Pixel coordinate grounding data
+ + + +

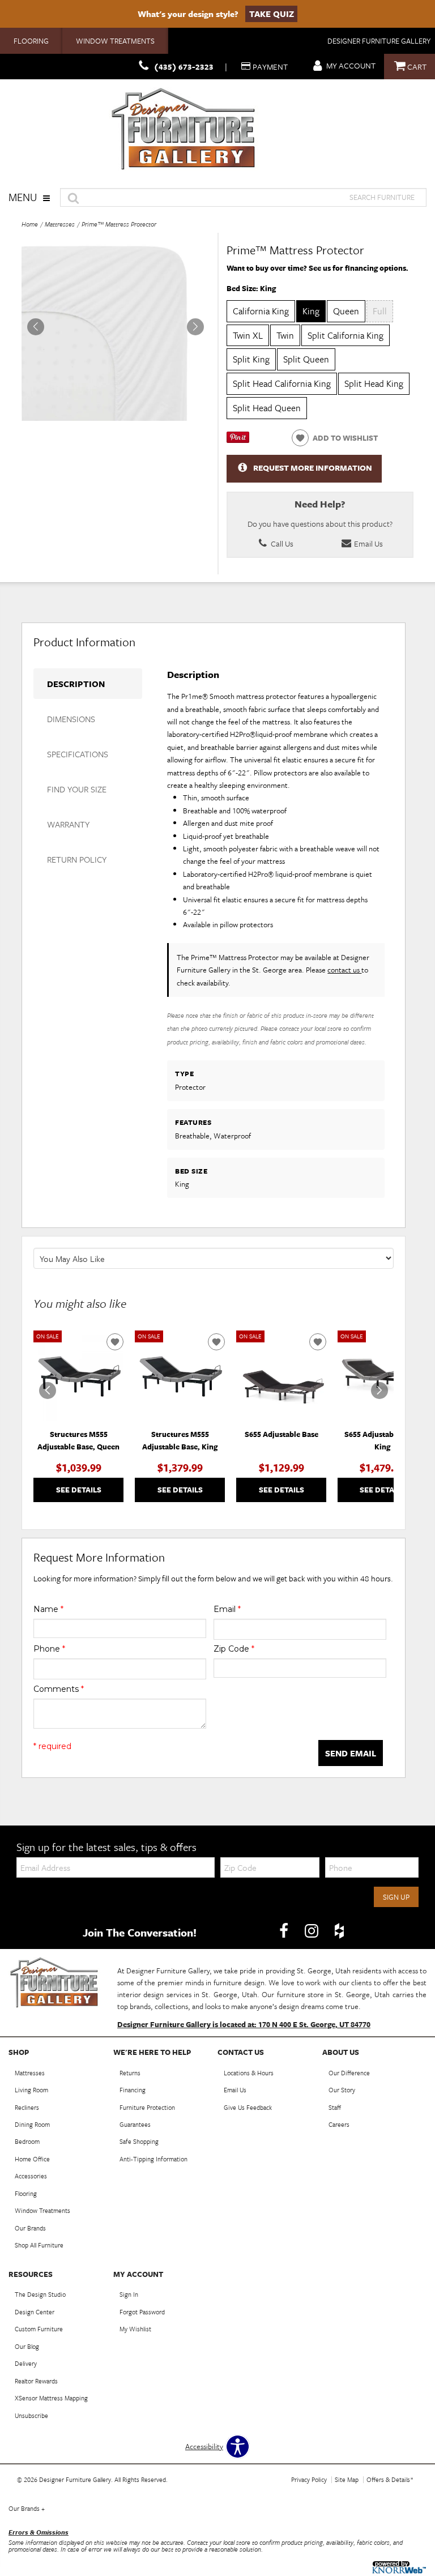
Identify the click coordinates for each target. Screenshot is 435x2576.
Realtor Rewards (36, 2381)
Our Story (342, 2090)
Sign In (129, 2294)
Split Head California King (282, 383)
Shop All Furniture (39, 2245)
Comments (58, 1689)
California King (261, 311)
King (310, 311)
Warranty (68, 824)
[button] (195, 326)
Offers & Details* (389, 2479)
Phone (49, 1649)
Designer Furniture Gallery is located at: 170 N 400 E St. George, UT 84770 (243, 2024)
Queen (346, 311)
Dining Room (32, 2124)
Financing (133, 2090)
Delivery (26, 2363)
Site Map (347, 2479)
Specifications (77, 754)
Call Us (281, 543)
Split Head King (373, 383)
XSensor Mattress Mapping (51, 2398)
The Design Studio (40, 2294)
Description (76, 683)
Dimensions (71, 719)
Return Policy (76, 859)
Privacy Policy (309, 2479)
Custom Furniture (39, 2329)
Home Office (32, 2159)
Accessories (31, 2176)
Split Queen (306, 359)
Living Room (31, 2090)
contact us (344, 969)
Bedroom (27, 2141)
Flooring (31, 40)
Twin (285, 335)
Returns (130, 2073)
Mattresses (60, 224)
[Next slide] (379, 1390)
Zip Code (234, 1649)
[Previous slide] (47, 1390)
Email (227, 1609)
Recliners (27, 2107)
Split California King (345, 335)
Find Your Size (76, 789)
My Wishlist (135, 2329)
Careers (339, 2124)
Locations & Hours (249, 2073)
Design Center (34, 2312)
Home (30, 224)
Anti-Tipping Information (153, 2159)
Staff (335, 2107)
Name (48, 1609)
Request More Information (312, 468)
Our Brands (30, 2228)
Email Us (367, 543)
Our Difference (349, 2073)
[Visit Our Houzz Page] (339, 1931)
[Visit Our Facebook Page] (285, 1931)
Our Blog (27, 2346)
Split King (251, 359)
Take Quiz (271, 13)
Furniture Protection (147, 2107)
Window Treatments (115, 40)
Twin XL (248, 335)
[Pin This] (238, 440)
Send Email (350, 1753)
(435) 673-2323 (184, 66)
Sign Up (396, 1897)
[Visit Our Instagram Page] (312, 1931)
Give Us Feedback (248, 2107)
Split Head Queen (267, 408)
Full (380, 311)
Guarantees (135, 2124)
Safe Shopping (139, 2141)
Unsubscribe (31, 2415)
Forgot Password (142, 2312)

+ + + +

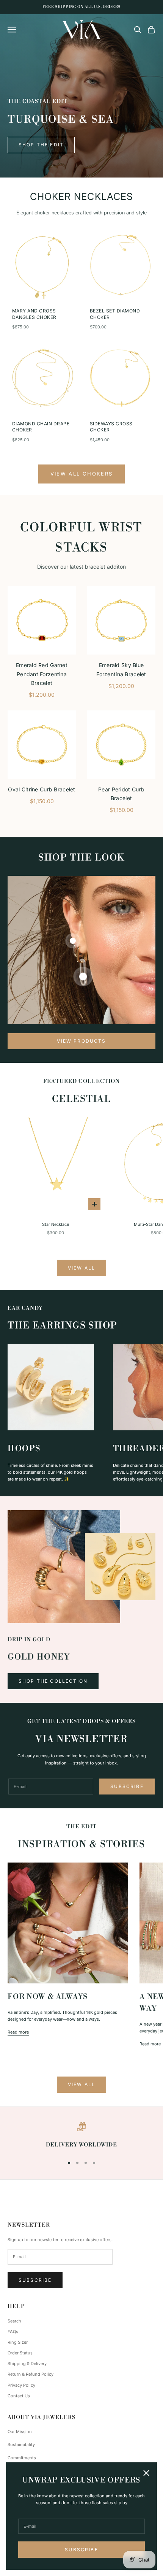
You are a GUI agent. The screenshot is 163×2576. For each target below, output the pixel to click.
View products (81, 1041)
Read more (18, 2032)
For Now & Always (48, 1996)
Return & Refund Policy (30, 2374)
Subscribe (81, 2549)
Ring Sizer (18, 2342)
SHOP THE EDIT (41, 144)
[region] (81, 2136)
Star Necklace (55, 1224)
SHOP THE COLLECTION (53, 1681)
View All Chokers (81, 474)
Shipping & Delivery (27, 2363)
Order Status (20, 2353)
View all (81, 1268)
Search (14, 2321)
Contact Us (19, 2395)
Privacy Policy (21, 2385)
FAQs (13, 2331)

+ + + +

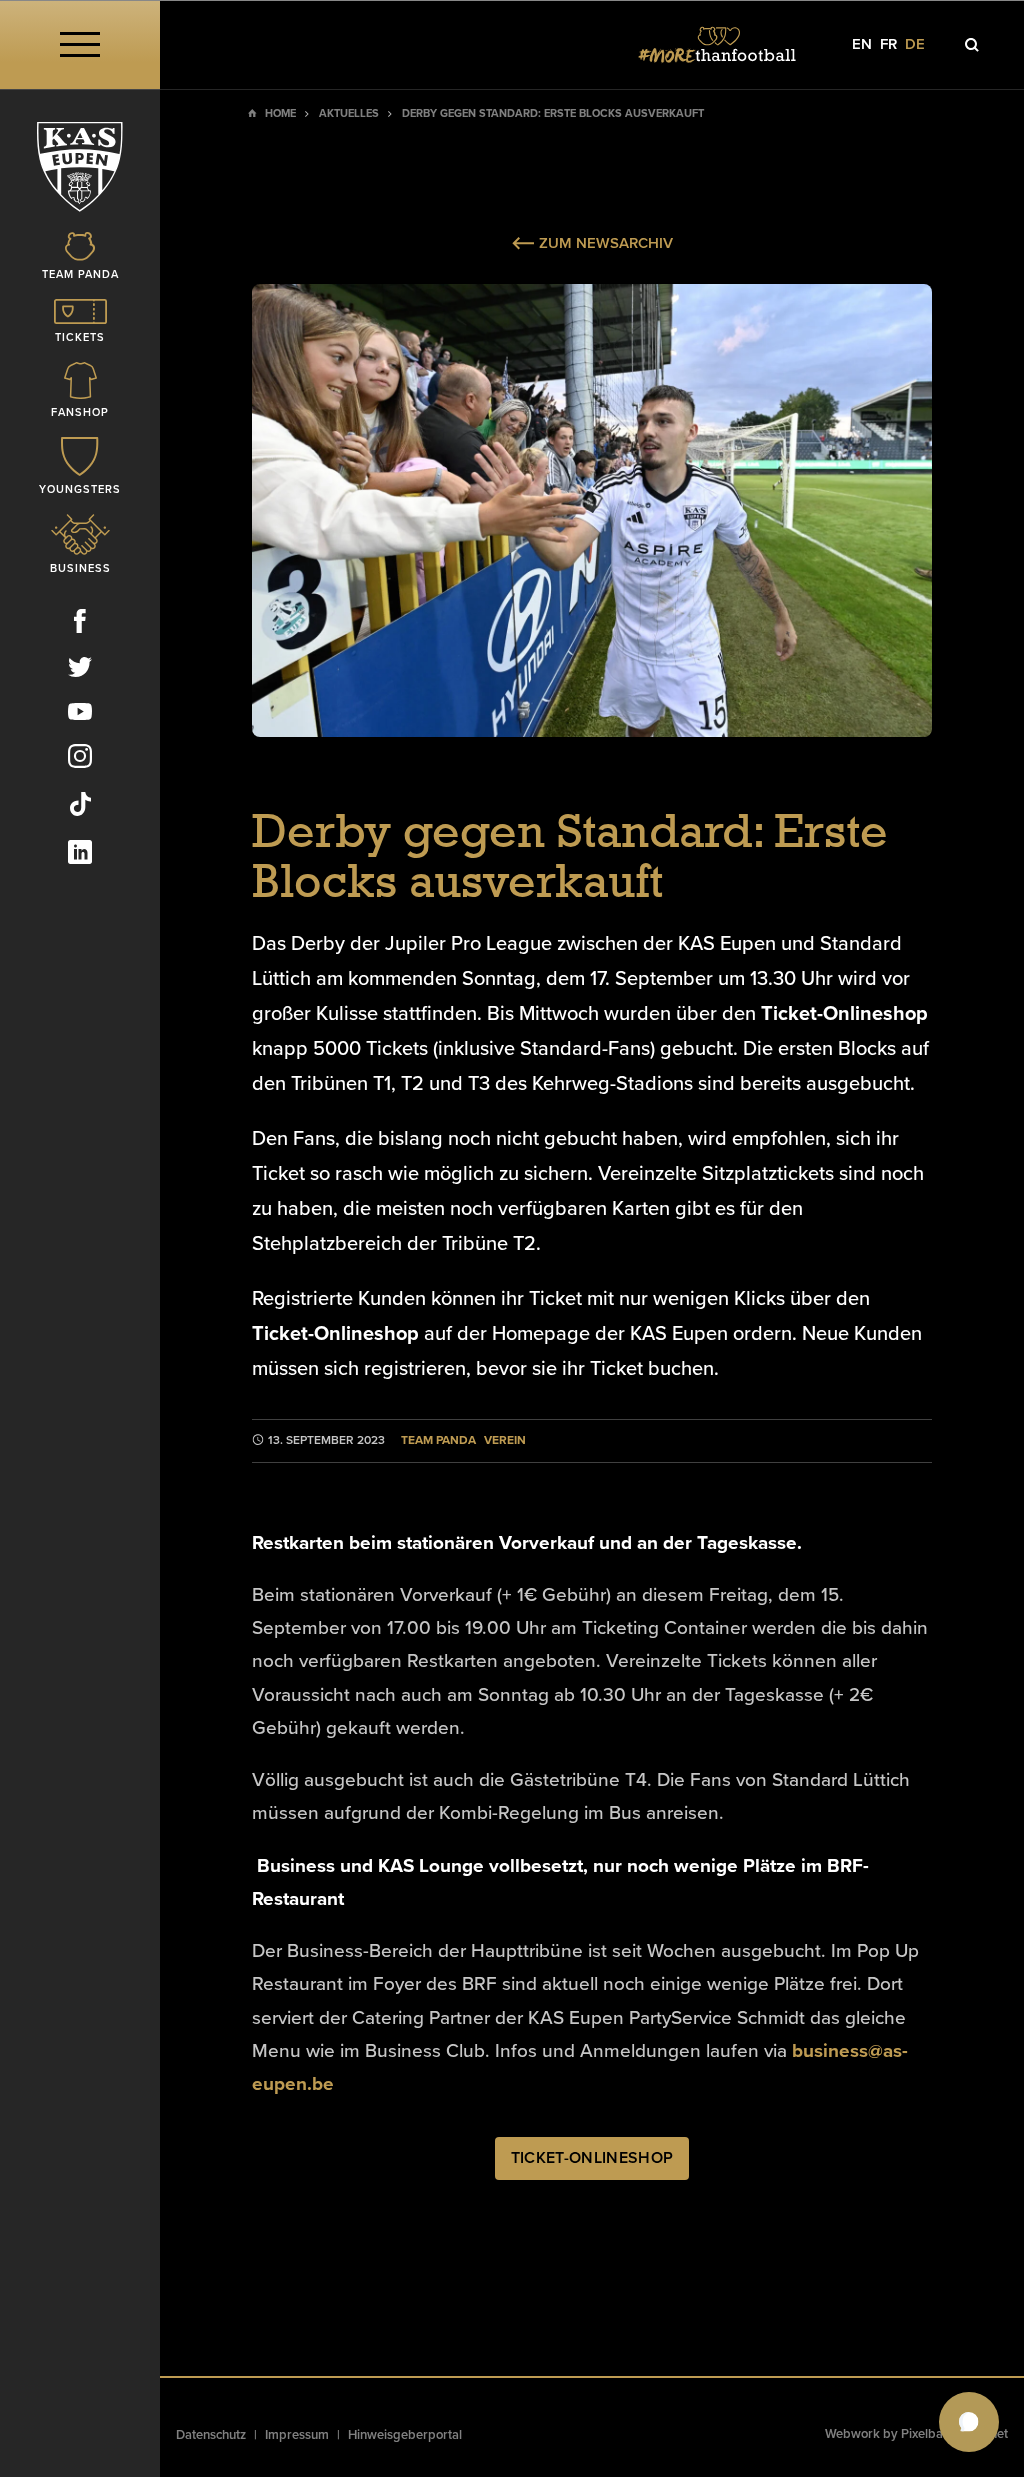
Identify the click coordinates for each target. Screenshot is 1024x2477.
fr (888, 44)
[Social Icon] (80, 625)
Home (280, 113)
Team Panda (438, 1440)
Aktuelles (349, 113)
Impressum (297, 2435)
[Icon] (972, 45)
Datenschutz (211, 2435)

+ + + +

→ **INSTRUCTIONS FOR THE TASK**: For the lines above, output exactly those from the line containing "Specifications (77, 754)" through the line containing "Full (380, 311)", and skip the others.

→ **ANSWER**:
Specifications (77, 754)
Call Us (281, 543)
Split Head King (373, 383)
XSensor Mattress Mapping (51, 2398)
The Design Studio (40, 2294)
Description (76, 683)
Dimensions (71, 719)
Return Policy (76, 859)
Privacy Policy (309, 2479)
Custom Furniture (39, 2329)
Home Office (32, 2159)
Accessories (31, 2176)
Split Queen (306, 359)
Living Room (31, 2090)
contact us (344, 969)
Bedroom (27, 2141)
Flooring (31, 40)
Twin (285, 335)
Returns (130, 2073)
Mattresses (60, 224)
[Next slide] (379, 1390)
Zip Code (234, 1649)
[Previous slide] (47, 1390)
Email (227, 1609)
Recliners (27, 2107)
Split California King (345, 335)
Find Your Size (76, 789)
My Wishlist (135, 2329)
Careers (339, 2124)
Locations & Hours (249, 2073)
Design Center (34, 2312)
Home (30, 224)
Anti-Tipping Information (153, 2159)
Staff (335, 2107)
Name (48, 1609)
Request More Information (312, 468)
Our Brands (30, 2228)
Email Us (367, 543)
Our Difference (349, 2073)
[Visit Our Houzz Page] (339, 1931)
[Visit Our Facebook Page] (285, 1931)
Our Blog (27, 2346)
Split King (251, 359)
Take Quiz (271, 13)
Furniture Protection (147, 2107)
Window Treatments (115, 40)
Twin XL (248, 335)
[Pin This] (238, 440)
Send Email (350, 1753)
(435) 673-2323 (184, 66)
Sign Up (396, 1897)
[Visit Our Instagram Page] (312, 1931)
Give Us Feedback (248, 2107)
Split Head Queen (267, 408)
Full (380, 311)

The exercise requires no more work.